Questo in attesa di un eventuale accordo bilaterale, previa verifica della disponibilità in tal senso del Regno Unito. al fine di assicurare la continuità dei trasporti merci su strada.

Ma non basta. Perderanno validità sul territorio UE le licenze di attività, i certificati di sicurezza e le patenti dei conducenti emessi dal Regno Unito. I soggetti che ne fossero in possesso dovranno assicurare quanto prima la compatibilità della documentazione con la normativa europea. Complicate anche le conseguenze per chi è in possesso di una patente di guida extracomunitaria (e quindi anche inglese se il Regno Unito non sarà più un Paese membro), che potrà condurre veicoli sul territorio italiano se non ha la residenza anagrafica in Italia ovvero solo per un anno dalla data in cui è stata acquisita detta residenza in Italia. La patente dovrà essere accompagnata dal “permesso (o patente) internazionale di guida”, che viene rilasciato dallo Stato che ha emesso la patente di guida stessa (in questo caso il Regno Unito), oppure da traduzione ufficiale in lingua italiana.

Per quanto concerne, invece, la conversione delle patenti di guida rilasciate nel Regno Unito, non sarà più possibile effettuarla una volta che quest’ultima non farà più parte della UE. Si potrà pertanto procedere alla conversione delle patenti di guida rilasciate dalle autorità britanniche solo previo accordo bilaterale che disciplini la materia, tra l’Italia e Regno Unito come nel caso di altri Paesi extracomunitari.

Con l’assenza di una base comune per i trasporti internazionali fra Regno Unito e Unione Europea, stante la mancanza di mutuo riconoscimento a operare per le imprese stabilite nei due mercati e la fine delle operazioni di cabotaggio stradale internazionale regolate dalle norme del Mercato Unico, terminerà insomma anche il mutuo riconoscimento delle qualifiche dei conducenti e della documentazione dei veicoli previsti dal Regno Unito nell’Unione Europea.

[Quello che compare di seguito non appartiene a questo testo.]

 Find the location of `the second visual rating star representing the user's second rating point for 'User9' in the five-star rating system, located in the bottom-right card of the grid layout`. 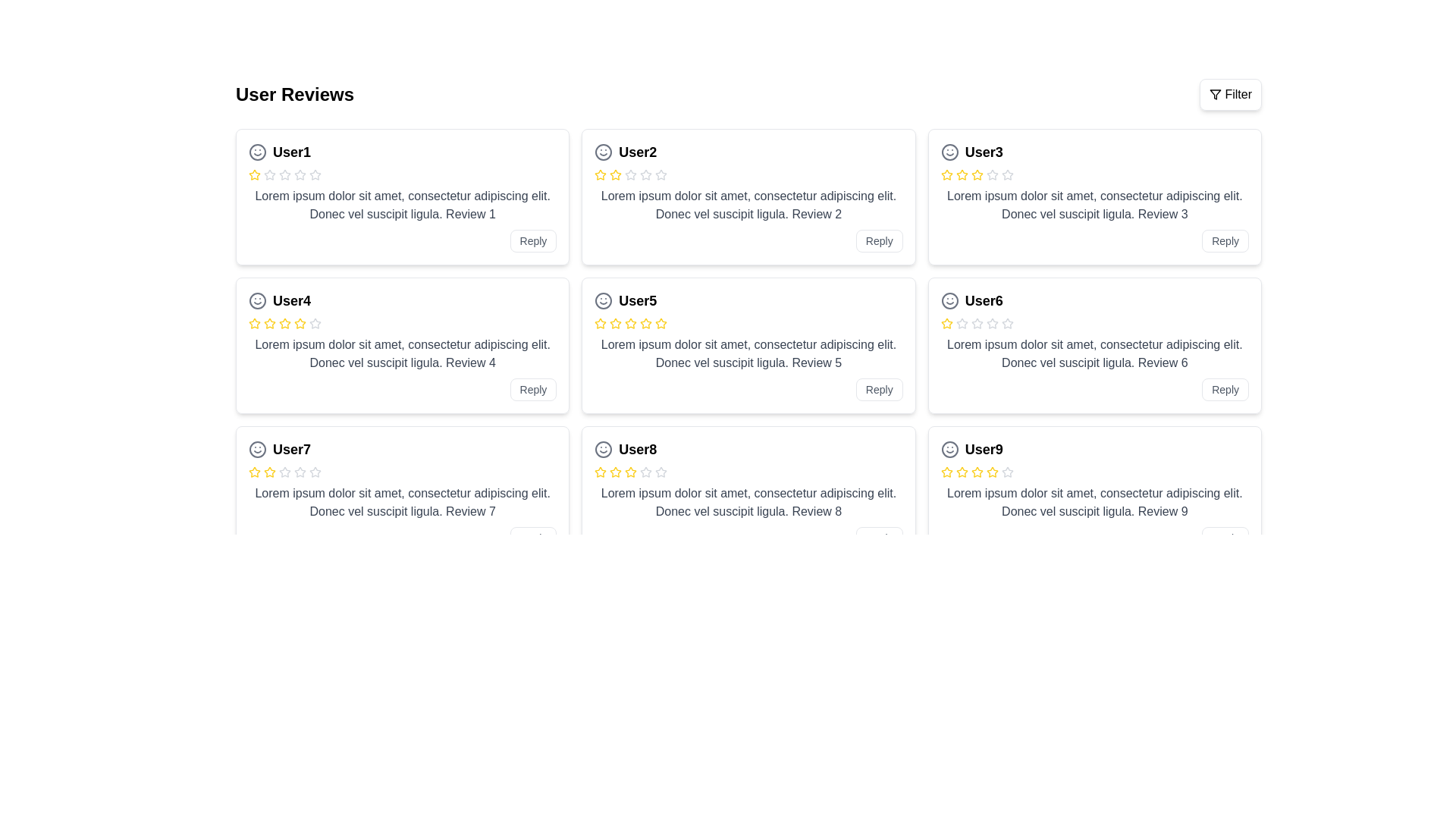

the second visual rating star representing the user's second rating point for 'User9' in the five-star rating system, located in the bottom-right card of the grid layout is located at coordinates (961, 471).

Sarà quindi molto più difficile organizzare il trasporto stradale tra le isole britanniche e il continente (e la Repubblica d’Irlanda).

Ma tutto ciò – lo ripetiamo – vale nel caso di mancanza di un accordo. Se invece l’accordo si trovasse la situazione sarebbe un po’ più gestibile, ma gli ostacoli non mancherebbero, come per esempio la gestione dei dati sensibili e della privacy, l’applicazione di dazi doganali, l’inclusione di nuove direttive sulla gestione delle spedizioni ed eventuali nuove tipologie di controlli alle frontiere.

Non resta perciò che attendere gli eventi per cercare di districare l’ingarbugliatissima matassa della Brexit.